Some key characteristics of Bigtable:
- Column-oriented NoSQL database model designed for high performance.
- Built on Google File System for distributed storage across cheap commodity servers.
- Workloads are distributed across tablets using row key range partitioning.
- Low latency random access to petabytes of structured semi-structured data.
- Millions of operations per second throughput on inexpensive hardware.
Bigtable remains a foundational technology for Google’s analytics pipelines.
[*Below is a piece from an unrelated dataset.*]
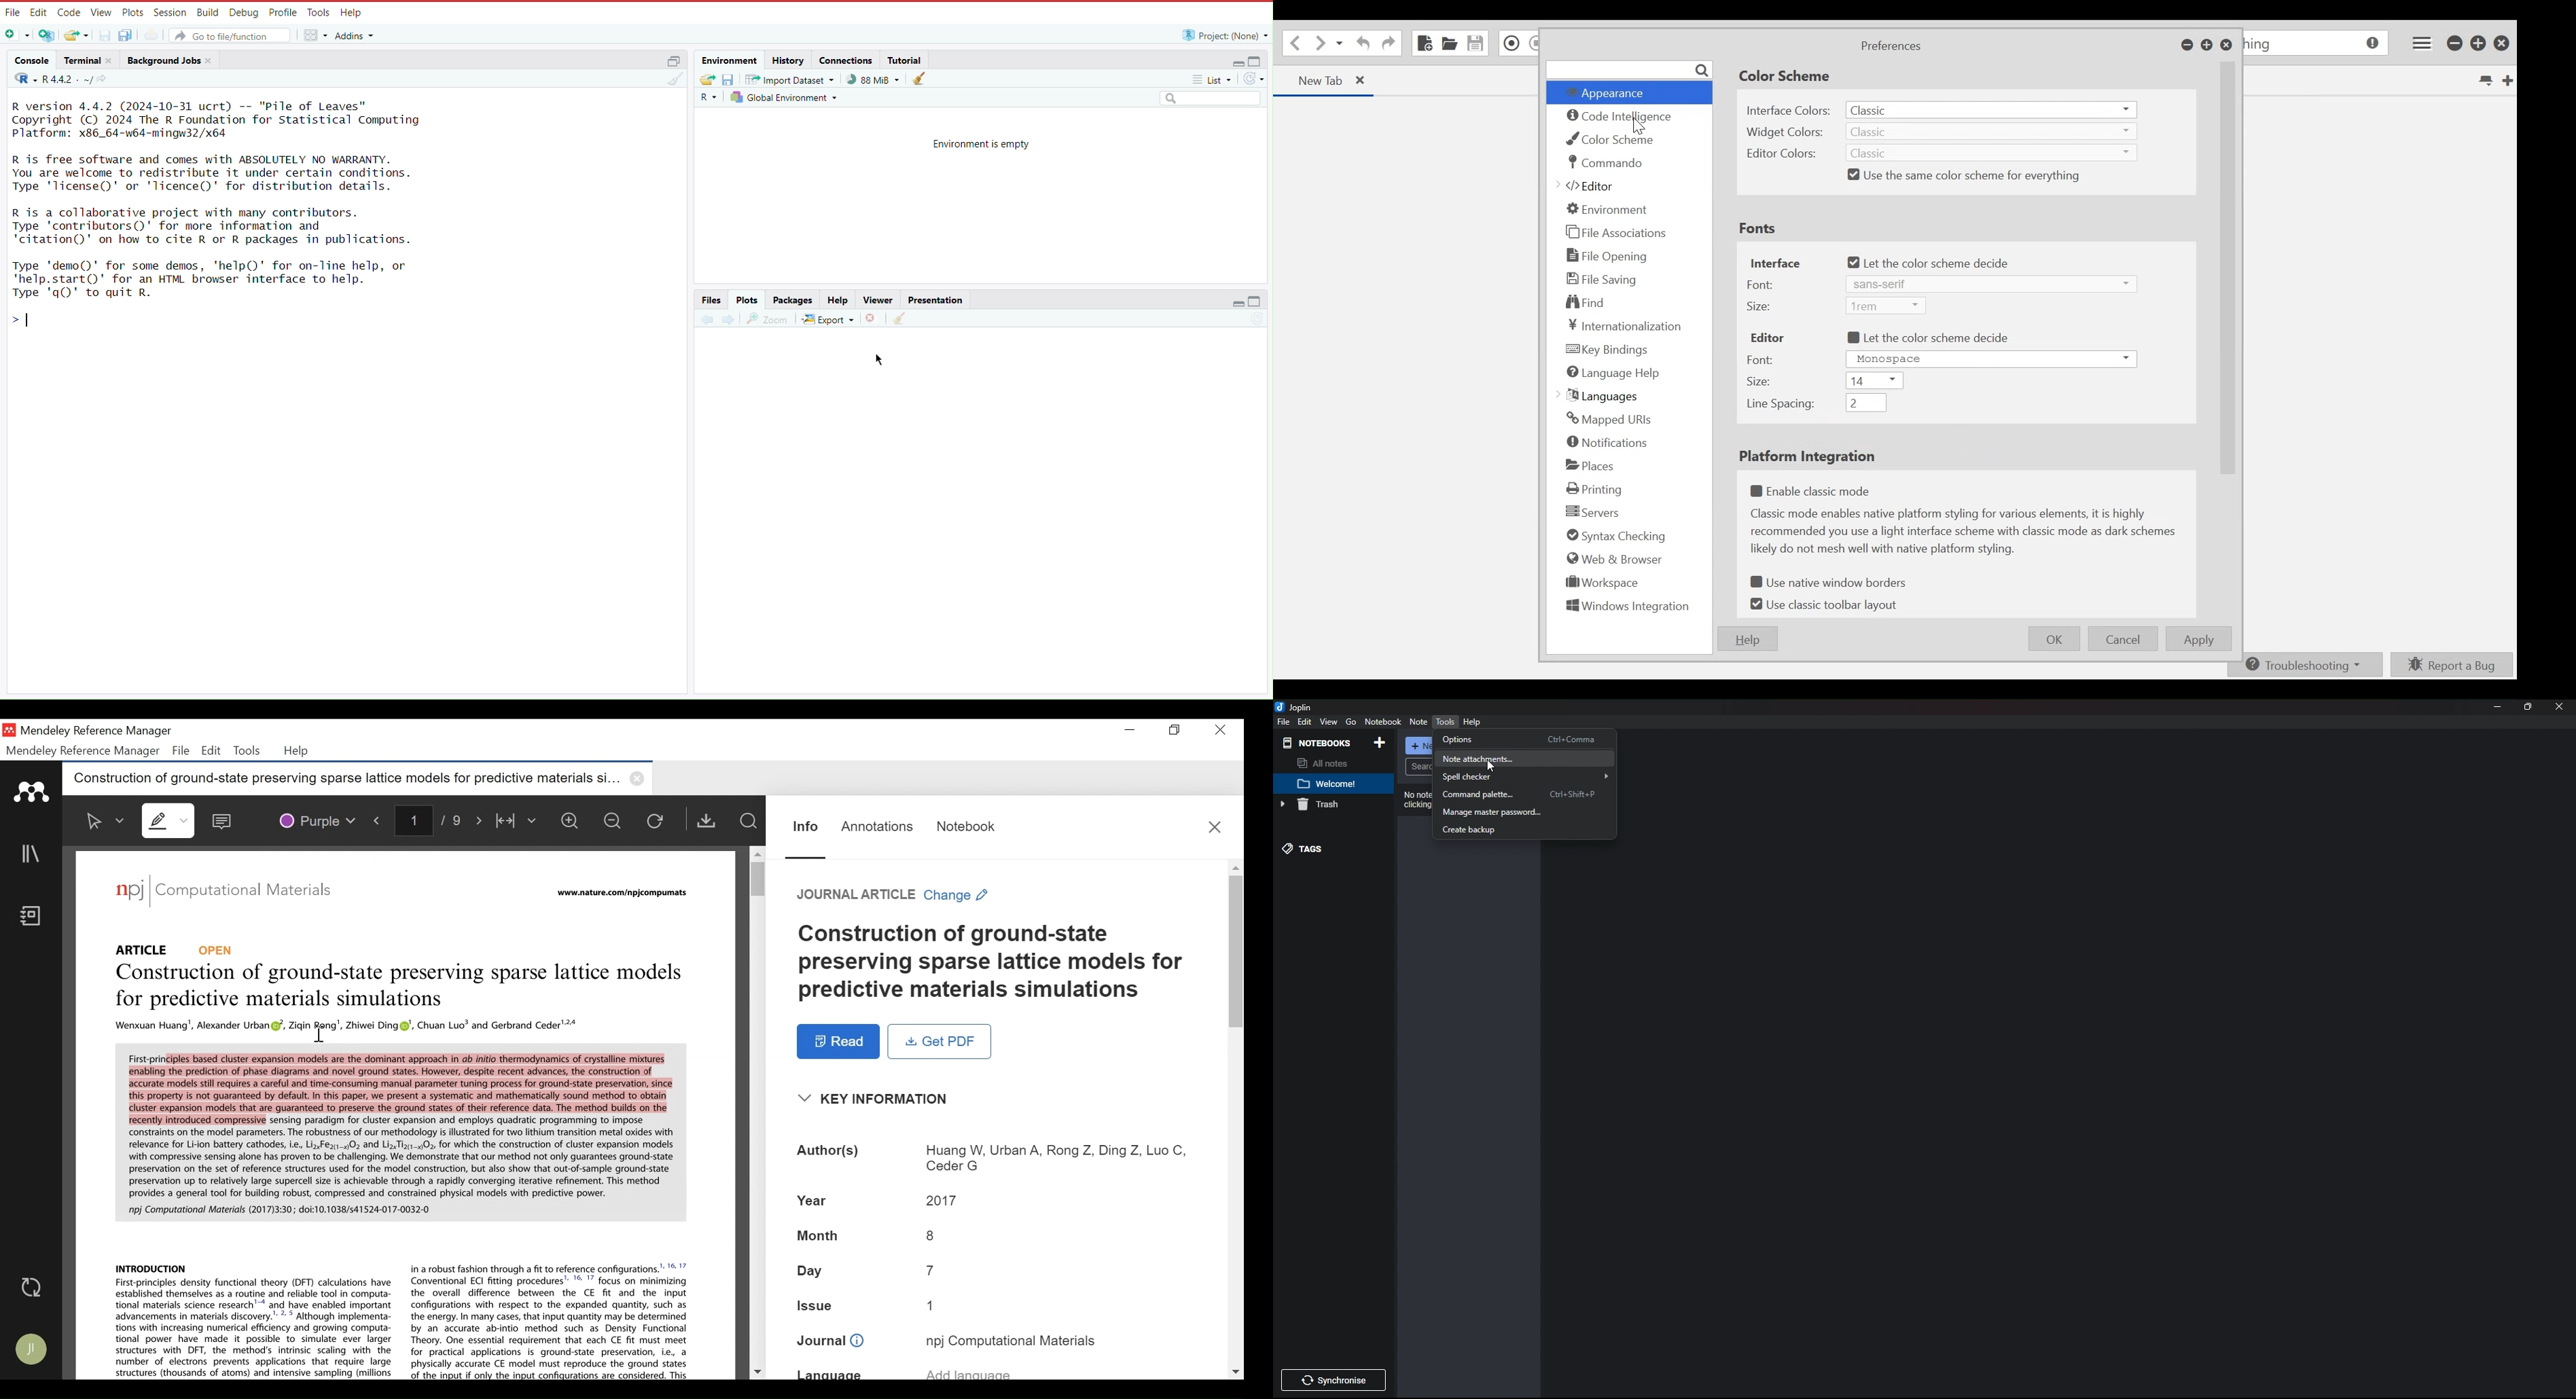 The height and width of the screenshot is (1400, 2576). What do you see at coordinates (1233, 63) in the screenshot?
I see `Minimize` at bounding box center [1233, 63].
It is particularly well-suited for read-intensive workloads on huge datasets required by services like Google Maps, Gmail, Search, and Google Cloud.
Feature | Description |
---|---|
Storage | Distributed across low-cost commodity servers using Google File System (GFS). |
Data Model | Sparse table with dynamic columns organized by row key, column key, and timestamp. |
Tablets | Tables are horizontally partitioned into tablets of 100-1000 MB. |
Compression | Column values are compressed using encoding techniques like RLE and Snappy. |
Caching | Extensively caches data in memory across machines. |
Other Notable Google Databases
Spanner and Bigtable represent just two of the many database technologies developed at Google. Some other notable examples include:
Megastore
Megastore is a relational datastore for interactive online services. It provides ACID transactions on top of Bigtable’s scalable NoSQL storage.
Dremel
Dremel is a columnar analytical database used for interactive analysis of web-scale datasets. It provided inspiration for Google BigQuery.
F1
F1 is a distributed SQL database built on Spanner infrastructure. It combines high availability with strong consistency and transactional support.
Colossus (GFS2)
Colossus, also known as GFS2, is the successor to the Google File System. It provides faster distributed storage for Google’s evolving infrastructure needs.
SSTable
SSTable (Sorted String Table) is a persistent log-structured storage engine for immutable data. Used across many Google databases.
Open Source Databases
While most of Google’s internal database technologies remain proprietary, some have open source equivalents:
- Bigtable -> Apache HBase, Apache Cassandra
- Megastore -> Apache HBase, Apache Kudu
- Dremel -> Apache Drill
- Spanner -> CockroachDB
These open source projects emulate some aspects of Google’s databases while lacking the full scale, capabilities, and proprietary features.
Cloud Database Options
Google also offers fully-managed public database services through its Google Cloud Platform (GCP):
- Cloud Bigtable – Petabyte-scale NoSQL database
- Cloud Spanner – Horizontally-scalable relational database
- Cloud SQL – Managed MySQL and PostgreSQL databases
- Firestore – Serverless NoSQL document database
- BigQuery – Serverless enterprise data warehouse
These showcase robust database technologies running on Google’s infrastructure, abstracting away the implementation details.
Conclusion
Google utilizes a diverse ecosystem of purpose-built databases to power its products and services at web-scale. Spanner and Bigtable have proven to be foundational technologies enabling Google’s unique approach to distributed data management. While most of Google’s systems are proprietary, open source alternatives and managed cloud services now provide a glimpse into Google’s advanced data storage and processing capabilities.